Taoiseach does his homework on Sinn Féin

It was back to the classroom for Enda Kenny. The Taoiseach wanted to get into the minds of the gaggle of fifth- year students before him, writes Elaine Loughlin
Taoiseach does his homework on Sinn Féin

“It’s always interesting to know what’s in your head”, he told the rows of teenagers at Mount Carmel secondary school in Dublin’s inner city.

Perhaps he wanted an insight into how gender quotas might look in the next Dáil. Putting on his former teacher’s hat, he told his female audience that they could do anything they aspire to, achieve anything.

“You can be the person you want to be and nobody can stop you or hold you back,” he said. “I am interested in your views, in your questions because you are the generation who are going to have to take over.”

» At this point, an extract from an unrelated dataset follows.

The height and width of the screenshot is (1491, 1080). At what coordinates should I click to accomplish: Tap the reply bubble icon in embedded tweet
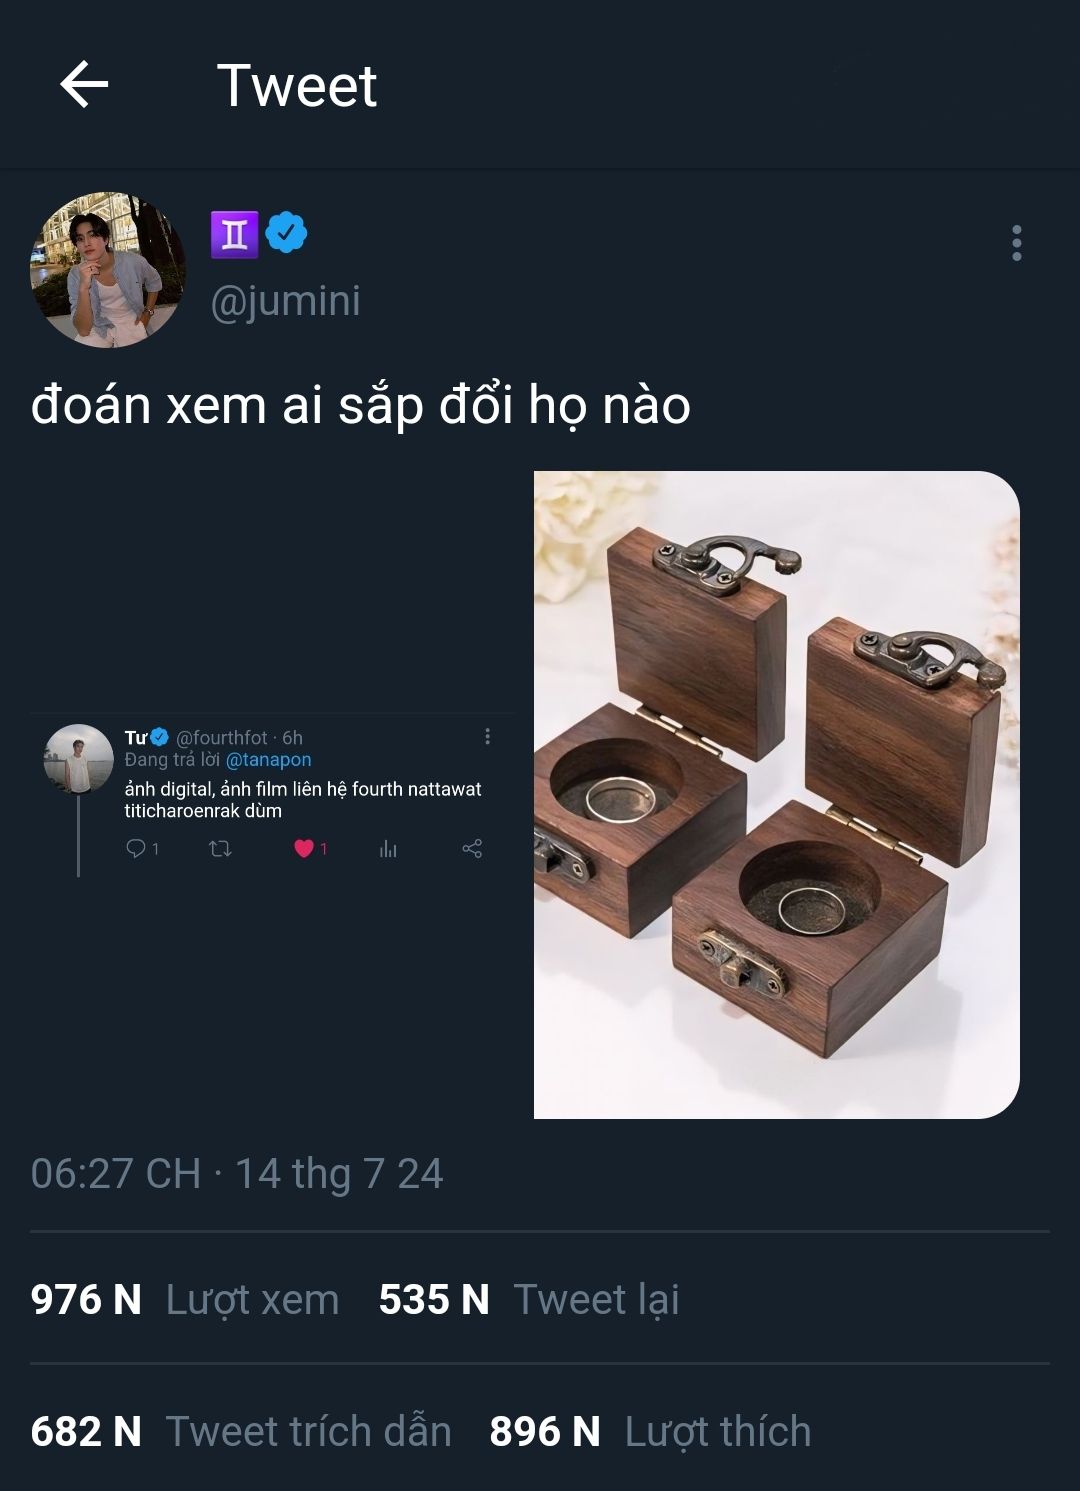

However, getting into Enda Kenny’s head isn’t quite as simple.

At Fine Gael headquarters yesterday, he was asked if he could reveal a little bit of the real man, and whether he, like Environment Minister Alan Kelly, is a power- thirsty politician.

“I will never aspire to be Alan Kelly”, he quipped before turning back onto the good people of Ireland and well away from Enda Kenny.

“Actually, the power now rests with the people. I have said this a number of occasion, politicians are only servants of the people.”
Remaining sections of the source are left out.